> _INFORMATION GIVEN_
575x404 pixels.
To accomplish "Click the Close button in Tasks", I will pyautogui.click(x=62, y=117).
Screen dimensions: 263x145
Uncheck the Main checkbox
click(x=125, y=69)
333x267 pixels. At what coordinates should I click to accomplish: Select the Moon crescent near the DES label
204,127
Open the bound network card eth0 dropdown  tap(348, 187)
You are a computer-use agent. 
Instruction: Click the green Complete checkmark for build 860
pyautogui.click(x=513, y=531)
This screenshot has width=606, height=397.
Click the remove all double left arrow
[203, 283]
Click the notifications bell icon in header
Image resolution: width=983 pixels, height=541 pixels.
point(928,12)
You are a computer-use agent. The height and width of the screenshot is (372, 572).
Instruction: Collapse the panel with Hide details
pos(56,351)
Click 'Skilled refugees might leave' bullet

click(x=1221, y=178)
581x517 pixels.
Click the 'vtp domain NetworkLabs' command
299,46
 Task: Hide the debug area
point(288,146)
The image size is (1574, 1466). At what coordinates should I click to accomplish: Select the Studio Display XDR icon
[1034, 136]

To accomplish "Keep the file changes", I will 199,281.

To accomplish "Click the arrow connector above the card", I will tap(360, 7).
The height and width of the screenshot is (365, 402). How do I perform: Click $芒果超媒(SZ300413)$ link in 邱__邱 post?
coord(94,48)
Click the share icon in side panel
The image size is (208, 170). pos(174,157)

> _SET PROBLEM_
Rewrite all the items above with every "screenshot" changed to "screen capture", keeping everything else the same.

> _ANSWER BELOW_
575x404 pixels.
To accomplish "Click the Close button in Tasks", I will pyautogui.click(x=62, y=117).
Screen dimensions: 263x145
Uncheck the Main checkbox
click(x=125, y=69)
333x267 pixels. At what coordinates should I click to accomplish: Select the Moon crescent near the DES label
204,127
Open the bound network card eth0 dropdown  tap(348, 187)
You are a computer-use agent. 
Instruction: Click the green Complete checkmark for build 860
pyautogui.click(x=513, y=531)
This screen capture has width=606, height=397.
Click the remove all double left arrow
[203, 283]
Click the notifications bell icon in header
Image resolution: width=983 pixels, height=541 pixels.
point(928,12)
You are a computer-use agent. The height and width of the screen capture is (372, 572).
Instruction: Collapse the panel with Hide details
pos(56,351)
Click 'Skilled refugees might leave' bullet

click(x=1221, y=178)
581x517 pixels.
Click the 'vtp domain NetworkLabs' command
299,46
 Task: Hide the debug area
point(288,146)
The image size is (1574, 1466). At what coordinates should I click to accomplish: Select the Studio Display XDR icon
[1034, 136]

To accomplish "Keep the file changes", I will 199,281.

To accomplish "Click the arrow connector above the card", I will tap(360, 7).
The height and width of the screen capture is (365, 402). How do I perform: Click $芒果超媒(SZ300413)$ link in 邱__邱 post?
coord(94,48)
Click the share icon in side panel
The image size is (208, 170). pos(174,157)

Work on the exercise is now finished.